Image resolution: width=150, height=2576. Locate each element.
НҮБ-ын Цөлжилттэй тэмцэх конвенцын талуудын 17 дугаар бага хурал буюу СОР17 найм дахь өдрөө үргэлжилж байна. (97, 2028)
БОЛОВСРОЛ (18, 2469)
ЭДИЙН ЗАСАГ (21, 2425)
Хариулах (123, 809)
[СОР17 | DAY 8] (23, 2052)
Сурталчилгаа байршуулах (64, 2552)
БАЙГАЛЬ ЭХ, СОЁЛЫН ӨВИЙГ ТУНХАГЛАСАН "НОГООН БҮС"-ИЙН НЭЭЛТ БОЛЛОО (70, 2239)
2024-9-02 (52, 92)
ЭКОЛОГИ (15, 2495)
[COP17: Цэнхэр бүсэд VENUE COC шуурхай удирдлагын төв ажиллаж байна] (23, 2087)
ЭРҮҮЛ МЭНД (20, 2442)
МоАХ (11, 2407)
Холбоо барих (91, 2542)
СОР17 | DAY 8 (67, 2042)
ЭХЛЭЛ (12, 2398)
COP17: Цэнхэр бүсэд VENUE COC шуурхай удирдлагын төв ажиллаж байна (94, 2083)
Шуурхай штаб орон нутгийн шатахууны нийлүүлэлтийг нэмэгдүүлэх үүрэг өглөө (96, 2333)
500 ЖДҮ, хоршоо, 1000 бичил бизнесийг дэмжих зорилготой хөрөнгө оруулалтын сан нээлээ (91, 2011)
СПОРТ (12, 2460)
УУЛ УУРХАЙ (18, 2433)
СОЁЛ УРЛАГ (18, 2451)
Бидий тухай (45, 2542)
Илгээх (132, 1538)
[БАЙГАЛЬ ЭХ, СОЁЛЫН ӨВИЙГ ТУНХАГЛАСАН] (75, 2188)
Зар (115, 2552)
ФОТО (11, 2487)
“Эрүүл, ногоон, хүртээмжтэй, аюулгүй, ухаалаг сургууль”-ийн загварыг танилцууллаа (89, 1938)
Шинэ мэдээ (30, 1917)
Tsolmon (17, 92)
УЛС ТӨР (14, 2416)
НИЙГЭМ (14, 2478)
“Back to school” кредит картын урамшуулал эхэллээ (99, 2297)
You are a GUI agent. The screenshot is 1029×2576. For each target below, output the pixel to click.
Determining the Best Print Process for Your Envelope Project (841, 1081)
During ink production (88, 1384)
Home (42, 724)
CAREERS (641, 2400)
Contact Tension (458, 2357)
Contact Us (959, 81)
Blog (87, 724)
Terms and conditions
---+---
* [How to complete this task] What are the lines, exactly as written above, from the line with "НИЙГЭМ (14, 2478)" to the line with "Determining the Best", both included? Output only those.

* [Solution to this problem]
НИЙГЭМ (14, 2478)
“Back to school” кредит картын урамшуулал эхэллээ (99, 2297)
You are a GUI agent. The screenshot is 1029×2576. For each target below, output the pixel to click.
Determining the Best Print Process for Your Envelope Project (841, 1081)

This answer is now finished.